やれば、できるの御業

「飛べ!スピア!」




 その言葉に呼応して機体の背後リアスカートから、円錐の鏃が一斉に飛び出す。

 鏃はそれそのモノが意志を持っているかのように軌道を変え、獣を掻い潜り、頭部を的確に抉っていく。

 抉られた獣は悶えるような悲鳴を上げ、黒い霞となって消える。

 鏃はすぐさま軌道を反転させ、すれ違った敵の背後から再び強襲、頭部を破壊していく。

 複数の鏃により、敵の勢いが一気に削れていく。

 敵の意識も次第に藍色の機体に集まって来た。




「す、すごい」




 感嘆の声が思わず出た。

 自分の1人ではここまでの戦闘は出来ないと断言できるほど彼の力は圧倒的だった。

 彼は獣に圧倒的な戦闘能力で機械のように殲滅していく。

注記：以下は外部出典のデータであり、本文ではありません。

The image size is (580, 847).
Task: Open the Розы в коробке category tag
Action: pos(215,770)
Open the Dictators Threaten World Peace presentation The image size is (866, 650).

その鮮やかさにアリシアは見惚れていた。


 だが、敵の勢いはまだ完全には死んでいない。

 亀の胴体からは流れるように狼が流れ込んでくる。

 敵で出来た黒い川が意志を持ち、こちらに迫ってくる。

 アリシアも負けじとバズーカをマウントハンガーに格納し落ちていたライフルを手に持ち、狼に向けて発砲する。


 慌てず冷静に忠実に頭に狙いをつけて殺していく。

 1匹1匹と殺していくうちに抱えていた不安がその分、減っていくような気がした。

 慢心するほどの余裕はなかったが、それでも落ち着いて機械のように殺せるくらいにはなった。




「あいつ、この状況でよく冷静でいられるな」




 男もまたアリシアに感心していた。

 ある程度、実戦慣れはしていたがあの獣と初めて対峙し感覚で言えば、今の彼は全開とは言えない。

 多少、畏怖で体が強張り、狙いが甘くなっている。

 まるでのような敵に体が思うようには動いてはいなかった。

 だが、目の前の女は特に取り乱す事無く、自分の技量を全開に発揮し戦闘を行っていると彼は受け取った。

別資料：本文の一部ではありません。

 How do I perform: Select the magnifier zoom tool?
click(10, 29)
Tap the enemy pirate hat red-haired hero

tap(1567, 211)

 技量はまだ、未熟なところが見受けられ、自分にも及ばない。

 だが、それでも並の人間が心理兵器の前で自分の全力を出す事など到底できない。

 彼ですら出来ていない事を彼女はやり遂げている。

 男はアリシアの事を自分以上の強い精神力があると高く評価した。




「少なくともあの男にはこれほどの強い意志はないか」




 彼女と会って彼の中で様々な謎が沸いていたが、それは戦闘が終わった後でも幾らでも考察できる。

 今は気持ちを切り替え、目の前の敵に集中する。

 男はスピアをコントロールしながら、マウントハンガーから両手でBushmasterACR A10 アサルトライフルを取り出した。




「テリス!準備はいいか!」


『認識化完了。いつでもどうぞ』




 彼のネクシルに搭載されたAIの合図を受け取り、男は敵の一群に狙いをつける。

 照準装置で敵を捕捉しライフルを補正、敵勢体を抽象的に捉え、白い丸枠の中に収めるように複数の白い丸が表示される。

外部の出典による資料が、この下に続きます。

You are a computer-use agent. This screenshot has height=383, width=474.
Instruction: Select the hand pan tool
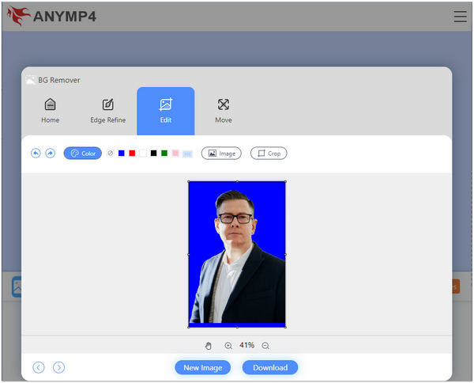pyautogui.click(x=209, y=346)

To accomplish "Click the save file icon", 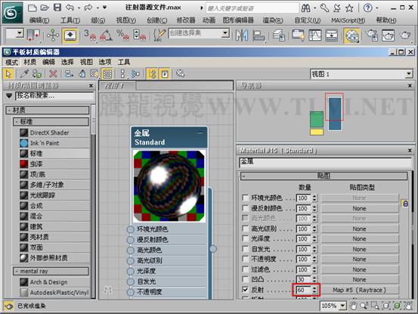I will [x=57, y=8].
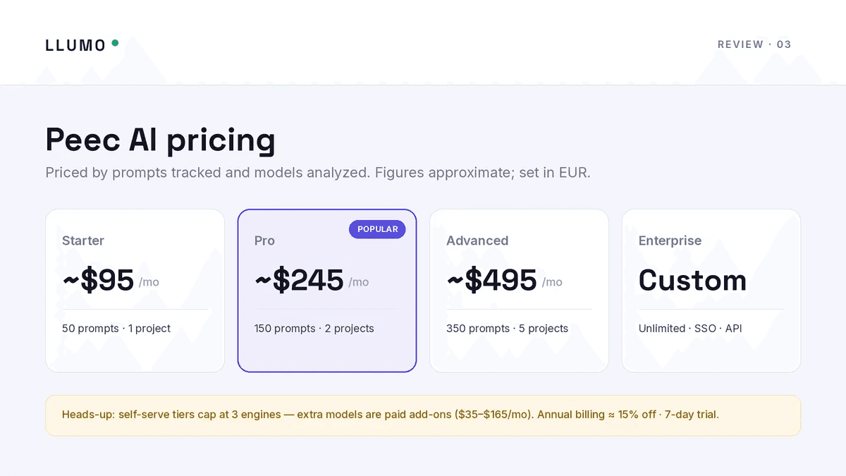Click the Enterprise plan title
This screenshot has height=476, width=846.
pyautogui.click(x=670, y=241)
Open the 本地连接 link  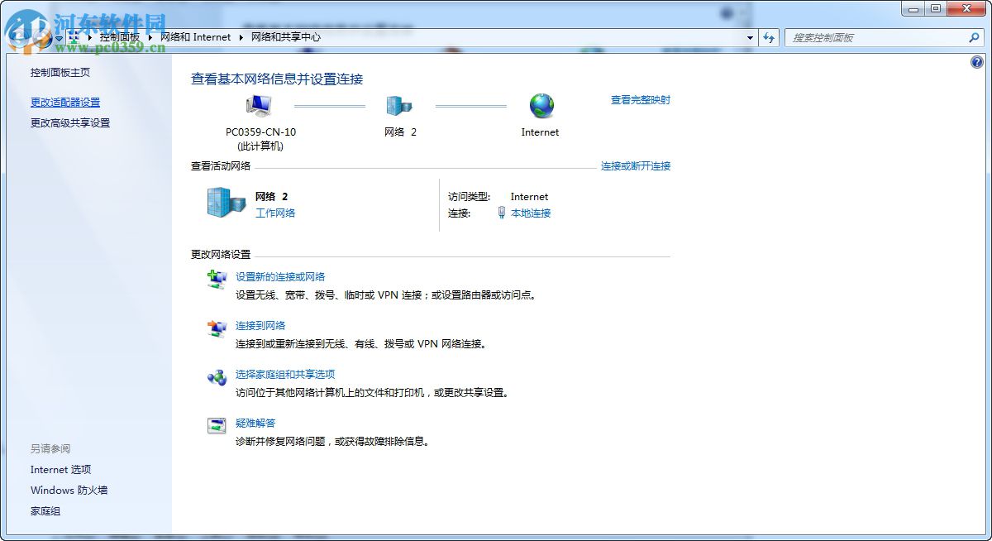click(532, 213)
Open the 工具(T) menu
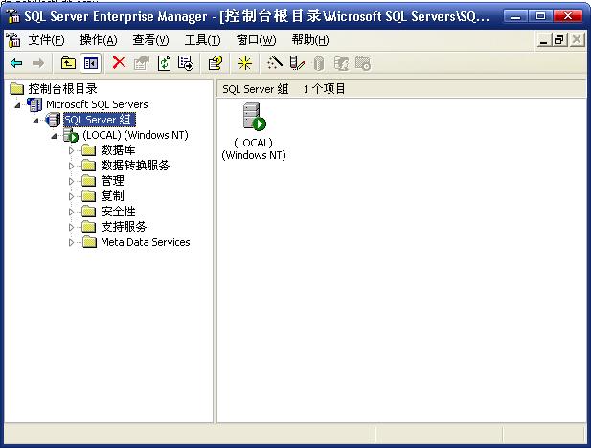The height and width of the screenshot is (448, 591). tap(202, 40)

 敵軍を最大効率で倒す為に白丸の密集具合と味方の損害を考慮して狙いを絞る。

 獣の大群が自分と彼女に集まって行き最大有効射程に入った瞬間、彼は引き金を引いた。


 銃口に煌めきが奔ったと思うと、迸る白い光の線が夜の闇夜を昼間のように明るく照らし獣達を焼き払っていく。

 獣達が白い光の炎に身を焼かれ空間を揺らすほどの叫び声を上げながら霧散していく。

 男は敵を最大限撃墜する為に右腕に構えたライフルを左側に払った。

 光の帯が扇型の軌跡を辿りながら、周囲の敵を焼き払っていく。白い光に黒い霞が混ざり陽炎のように黒い霞が揺らめく。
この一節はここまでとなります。